The application of the double standards is an expression of extremely arbitrary practice and is nothing helpful to the development of international relations and the world situation.

If the double standards policy is allowed, it will not only make the international relations unfair and complicated but will divide the world into the countries dominating other countries and the countries being dominated and make it impossible to fairly settle international issues.

The imperialists are putting pressure on the anti-imperialist independent countries standing in the way of realizing their ambition for domination while handling international issues and those countries of strategic importance and isolating them internationally, whereas they are conniving at and patronizing their allies or those countries meekly obeying them though they pose some problems.

A particular mention should be made of the fact that the U.S. is interpreting and handling issues in its favor by applying double standards in the international arena and pressurizing other countries to meet its demands.

It is putting pressure upon those countries acting contrary to its interests in a bid to attain its sinister aim by way of applying this standard when it deems favorable to it and that standard when it thinks unfavorable to it.
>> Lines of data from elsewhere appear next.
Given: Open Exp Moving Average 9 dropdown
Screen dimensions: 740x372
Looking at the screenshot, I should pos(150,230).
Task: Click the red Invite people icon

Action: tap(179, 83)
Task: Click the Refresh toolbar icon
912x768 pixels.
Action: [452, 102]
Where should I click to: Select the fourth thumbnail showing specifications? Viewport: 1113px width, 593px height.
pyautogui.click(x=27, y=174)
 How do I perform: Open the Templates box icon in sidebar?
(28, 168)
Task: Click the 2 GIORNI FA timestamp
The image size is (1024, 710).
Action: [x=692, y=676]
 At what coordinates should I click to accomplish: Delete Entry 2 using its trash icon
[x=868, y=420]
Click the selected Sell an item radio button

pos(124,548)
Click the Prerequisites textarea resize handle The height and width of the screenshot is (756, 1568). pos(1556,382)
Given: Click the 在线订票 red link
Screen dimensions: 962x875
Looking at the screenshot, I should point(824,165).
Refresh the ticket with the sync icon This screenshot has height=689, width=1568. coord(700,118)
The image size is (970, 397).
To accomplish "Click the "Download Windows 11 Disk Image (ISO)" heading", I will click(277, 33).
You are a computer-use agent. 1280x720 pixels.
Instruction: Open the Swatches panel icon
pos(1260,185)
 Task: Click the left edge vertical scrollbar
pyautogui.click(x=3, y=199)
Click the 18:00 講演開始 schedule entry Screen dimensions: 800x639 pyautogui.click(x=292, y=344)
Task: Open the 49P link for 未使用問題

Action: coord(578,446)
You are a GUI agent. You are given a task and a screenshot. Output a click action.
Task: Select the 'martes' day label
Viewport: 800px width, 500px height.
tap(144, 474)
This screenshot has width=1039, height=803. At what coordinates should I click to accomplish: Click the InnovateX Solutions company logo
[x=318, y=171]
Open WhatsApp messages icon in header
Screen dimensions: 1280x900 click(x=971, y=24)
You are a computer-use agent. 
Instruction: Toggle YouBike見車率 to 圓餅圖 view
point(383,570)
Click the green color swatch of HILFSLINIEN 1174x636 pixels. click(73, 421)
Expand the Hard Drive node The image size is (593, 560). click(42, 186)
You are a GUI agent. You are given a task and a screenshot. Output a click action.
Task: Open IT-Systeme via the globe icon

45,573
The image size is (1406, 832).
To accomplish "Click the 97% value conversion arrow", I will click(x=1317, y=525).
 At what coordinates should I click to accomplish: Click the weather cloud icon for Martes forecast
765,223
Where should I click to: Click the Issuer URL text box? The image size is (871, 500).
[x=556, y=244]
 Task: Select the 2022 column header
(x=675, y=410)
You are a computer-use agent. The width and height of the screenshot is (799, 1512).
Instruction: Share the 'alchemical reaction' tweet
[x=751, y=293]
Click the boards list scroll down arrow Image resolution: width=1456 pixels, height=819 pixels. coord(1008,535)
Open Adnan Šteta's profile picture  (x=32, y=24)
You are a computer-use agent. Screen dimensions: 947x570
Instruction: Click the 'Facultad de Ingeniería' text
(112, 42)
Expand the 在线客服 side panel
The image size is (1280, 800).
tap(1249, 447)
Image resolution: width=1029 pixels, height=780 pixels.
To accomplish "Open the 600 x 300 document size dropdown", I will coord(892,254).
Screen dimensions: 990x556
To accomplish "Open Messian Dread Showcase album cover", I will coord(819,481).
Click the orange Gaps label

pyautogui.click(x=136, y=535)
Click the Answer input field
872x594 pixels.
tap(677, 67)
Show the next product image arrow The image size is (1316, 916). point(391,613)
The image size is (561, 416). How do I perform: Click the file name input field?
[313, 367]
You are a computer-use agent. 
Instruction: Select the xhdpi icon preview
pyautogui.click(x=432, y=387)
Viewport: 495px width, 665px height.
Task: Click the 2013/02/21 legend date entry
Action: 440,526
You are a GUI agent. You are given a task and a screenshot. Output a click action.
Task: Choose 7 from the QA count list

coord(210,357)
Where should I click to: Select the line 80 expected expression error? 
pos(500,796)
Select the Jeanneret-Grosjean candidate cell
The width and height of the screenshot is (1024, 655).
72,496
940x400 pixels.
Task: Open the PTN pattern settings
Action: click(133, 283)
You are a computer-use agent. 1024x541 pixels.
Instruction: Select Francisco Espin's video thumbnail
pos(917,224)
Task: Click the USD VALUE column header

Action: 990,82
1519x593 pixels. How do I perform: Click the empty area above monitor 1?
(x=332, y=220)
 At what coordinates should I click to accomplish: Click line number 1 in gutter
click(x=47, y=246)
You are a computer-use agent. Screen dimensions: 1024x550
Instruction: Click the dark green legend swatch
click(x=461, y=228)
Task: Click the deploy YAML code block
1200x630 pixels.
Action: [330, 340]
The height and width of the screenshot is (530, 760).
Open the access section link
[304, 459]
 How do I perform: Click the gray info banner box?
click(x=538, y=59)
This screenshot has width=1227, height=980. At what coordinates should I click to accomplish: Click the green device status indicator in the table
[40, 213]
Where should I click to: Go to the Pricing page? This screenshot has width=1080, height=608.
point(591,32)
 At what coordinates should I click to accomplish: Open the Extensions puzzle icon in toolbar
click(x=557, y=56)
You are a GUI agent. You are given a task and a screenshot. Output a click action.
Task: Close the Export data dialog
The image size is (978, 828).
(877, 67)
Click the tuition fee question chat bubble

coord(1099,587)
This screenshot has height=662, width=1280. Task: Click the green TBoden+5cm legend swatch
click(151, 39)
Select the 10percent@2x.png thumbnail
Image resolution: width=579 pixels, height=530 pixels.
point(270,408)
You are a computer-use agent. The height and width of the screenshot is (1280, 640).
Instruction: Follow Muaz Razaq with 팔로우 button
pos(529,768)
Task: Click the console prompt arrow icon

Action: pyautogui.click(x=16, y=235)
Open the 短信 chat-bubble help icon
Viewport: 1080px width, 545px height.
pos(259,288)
Citing the facts to prove that the U.S. double standards policy finds a vivid manifestation in various international issues including the nuclear issue, human rights issue and issue of terrorism, the article continues:

Only when a new fair international order is established, is it possible to destroy the old international order of domination and subjugation and an order for world domination based on the jungle law, create free and peaceful environment, soundly develop the international relations and realize democratization of the international community and global independence. Only by doing so is it possible to remove the double standards and strictly adhere to the principle of equality and impartiality in the international relations and put an end to interference in the internal affairs of other countries and nations and highhanded and arbitrary practices.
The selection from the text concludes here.